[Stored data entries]
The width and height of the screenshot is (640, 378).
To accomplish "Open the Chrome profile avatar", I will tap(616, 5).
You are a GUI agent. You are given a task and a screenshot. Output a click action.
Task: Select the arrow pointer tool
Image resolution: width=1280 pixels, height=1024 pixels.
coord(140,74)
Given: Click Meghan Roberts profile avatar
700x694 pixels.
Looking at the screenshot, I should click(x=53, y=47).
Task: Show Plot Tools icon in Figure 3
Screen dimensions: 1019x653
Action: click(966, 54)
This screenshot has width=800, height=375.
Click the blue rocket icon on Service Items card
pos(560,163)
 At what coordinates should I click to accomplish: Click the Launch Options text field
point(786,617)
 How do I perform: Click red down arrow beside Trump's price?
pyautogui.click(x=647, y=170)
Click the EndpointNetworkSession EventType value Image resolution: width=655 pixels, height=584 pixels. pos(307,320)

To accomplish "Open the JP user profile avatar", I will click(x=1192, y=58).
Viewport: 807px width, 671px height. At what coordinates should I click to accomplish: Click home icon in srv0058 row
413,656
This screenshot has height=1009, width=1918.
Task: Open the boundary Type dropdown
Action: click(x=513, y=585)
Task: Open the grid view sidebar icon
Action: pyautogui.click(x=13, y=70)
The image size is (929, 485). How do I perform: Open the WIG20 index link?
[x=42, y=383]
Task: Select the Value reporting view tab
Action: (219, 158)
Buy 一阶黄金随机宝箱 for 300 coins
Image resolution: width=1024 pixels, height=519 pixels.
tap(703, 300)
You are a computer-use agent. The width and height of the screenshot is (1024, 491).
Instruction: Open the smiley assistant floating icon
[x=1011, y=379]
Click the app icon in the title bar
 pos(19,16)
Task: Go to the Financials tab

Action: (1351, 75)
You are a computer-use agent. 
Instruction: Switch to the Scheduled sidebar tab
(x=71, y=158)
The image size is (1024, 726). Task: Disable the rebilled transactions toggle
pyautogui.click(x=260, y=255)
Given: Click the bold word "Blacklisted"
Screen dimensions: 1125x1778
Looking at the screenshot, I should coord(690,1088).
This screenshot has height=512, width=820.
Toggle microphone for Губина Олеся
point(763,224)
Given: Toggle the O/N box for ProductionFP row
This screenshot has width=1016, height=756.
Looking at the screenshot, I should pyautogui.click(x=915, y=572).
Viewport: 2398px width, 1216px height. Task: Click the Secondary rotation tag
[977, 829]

- Work required: Filter the entries above and keep only the lines with the word "computer".

- Reply:
You are a computer-use agent. The width and height of the screenshot is (1024, 491).
You are a computer-use agent. 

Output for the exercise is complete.